The last step is about closing and final thoughts, when the investigator is to present his/her findings in the form of a report or any other required official document. Thus, the investigation always has to inform the employer about the finding so he/she should schedule an official meeting with the latter mentioned in order to have the further discussions. In addition to that, it is a job of the WHD department to make sure that the proper management levels of the company are informed about the findings, so they can deal with it, bare with the consequences and do their best in order to prevent such situations in the future. The closing conference is the time when the investigator is to reveal all the information that has come out during the audit, because the employers are obliged to commit certain corrective actions from their side in order to settle the situation. Moreover, employer is expected to provide an official reply to the findings during the conference; however, due to certain reasons and circumstances, the latter mentioned part might defer a response, which is related to the time perspective. It is so, because sometimes employer needs more time to review the findings, submit the specific statement position and make sure that the back wage computations are verified. The back wage computations and their size is mainly suggested and nominated by the investigator, who knows the details of the case as well as specifies the scope and size of violations, so it would be further reviewed by WHD (Robinson).

It is important to mention in the current paper what the employer has to do in order to make sure that he/she stays out of trouble. Therefore, the employer should comply with the governmental regulations as well as holding the regular consultations with the law counsel, which would help to ensure that all regulations are in place. The first step is about the proper classification of the workers, as sometimes determining those workers who require to be paid overtime might not be an easy task. Furthermore, many law cases are about the fact that employer has simply misclassified the worker and due to that, the not proper wage amount has been paid out. The most typical classification is about exempt or nonexempt workers, while the first mentioned are required to be paid the overtime amounts based on the regulations that are set by the federal laws, and this is mainly about administrative staff, executives and professionals. Thus, if someone is paid a salary this does not mean that someone is properly exempt and this is when the misclassification of workers occurs. The FLSA has certain regulations regarding duties and salaries test, according to which a person can be classified as exempt. In addition to that, other classifications are based on the category of duties. This might cause much of confusion and this is the reason why employer should better take the advice from the counseling services.

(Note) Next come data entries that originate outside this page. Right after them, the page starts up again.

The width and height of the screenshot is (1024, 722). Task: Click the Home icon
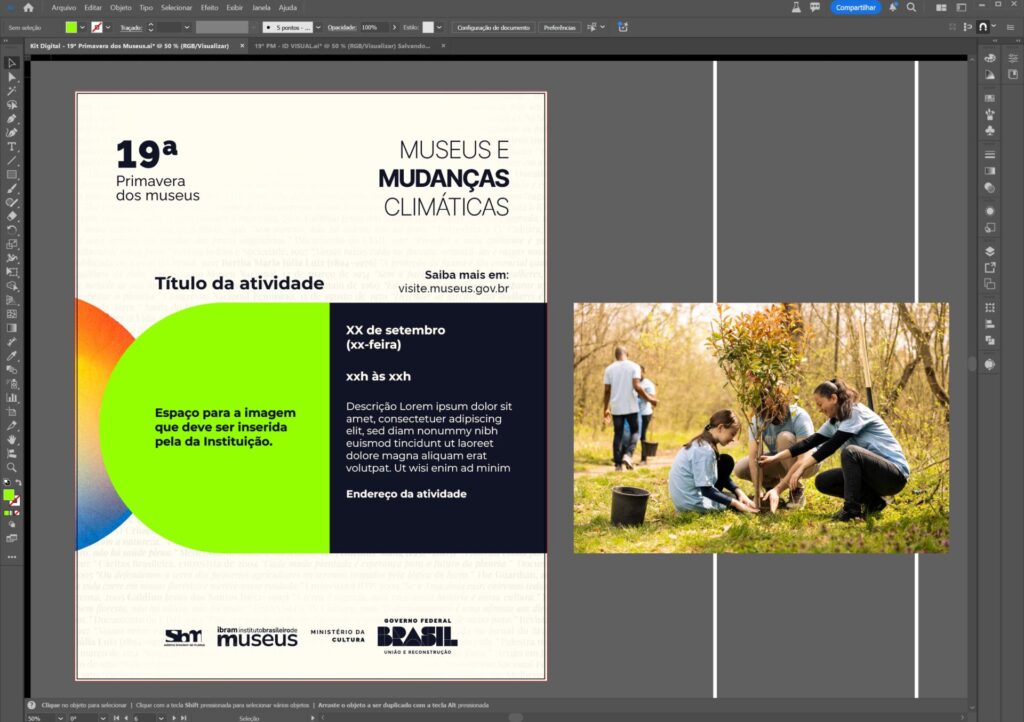28,7
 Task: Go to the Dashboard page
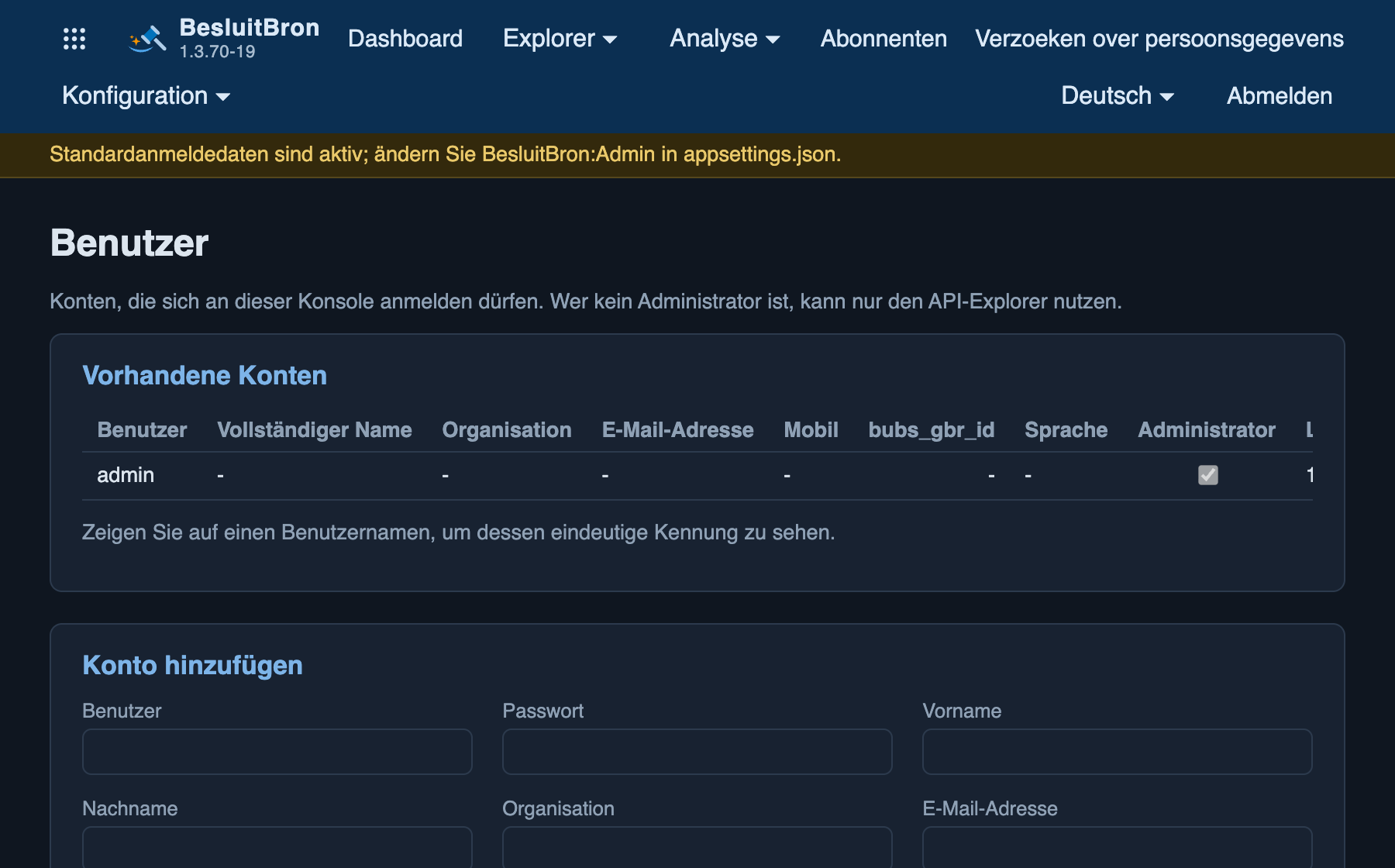(405, 39)
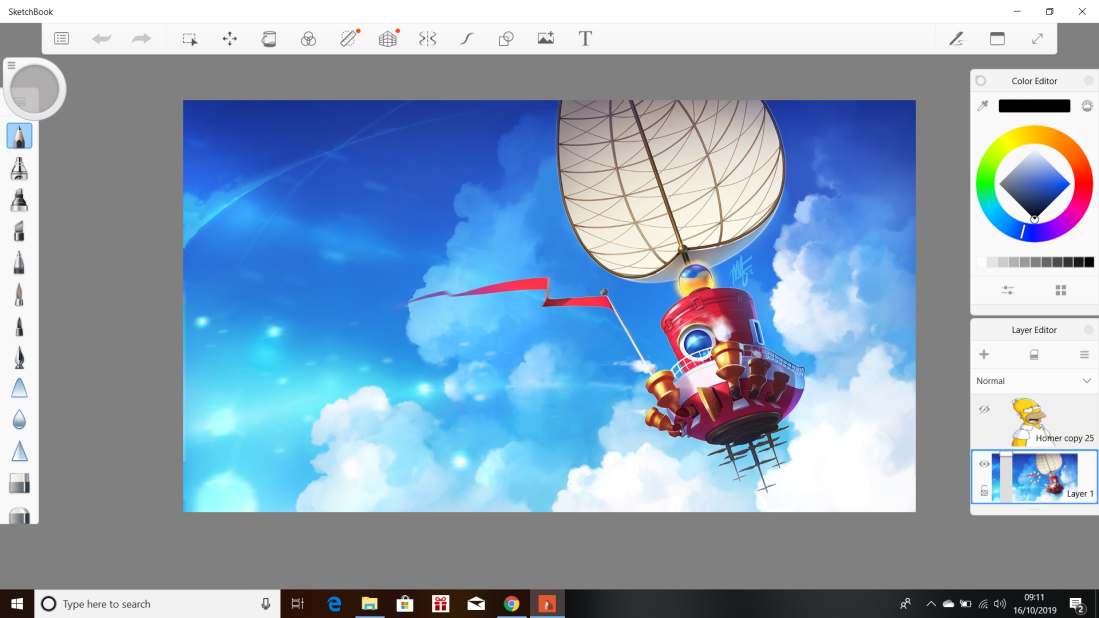Viewport: 1099px width, 618px height.
Task: Open the Layer Editor menu options
Action: click(1083, 354)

There also exist doffing and donning allegations, which should be compensated and employers must watch it in order to make sure that the workers are being fully paid for such type of services. Tool allowance mistakes are another issue that many good employers face, while certain safety equipment must be in place as it is being required on the federal level and sometimes such things might require deduction from the wages of the workers. Nevertheless, this should never be lower than the minimum wage and this is another mistake that employer should never forget. In order to prevent additional mistakes, employers must conduct job classifications and payroll practices, while this is about periodical checking of the hour tracking by the employees. Conduction of audits is another preventative measure that must come as a routine. Union employees require particular carefulness and knowledge of local and state laws would be an advantage (Alaniz, 2013).

Summary

In conclusion, it is important to mention that WHD has been created only as a body that can deal with the existing complaints, but it is up to the employer to make sure that he/she complies with the existing laws. Thus, the proactive behavior would help to prevent any issues in the future.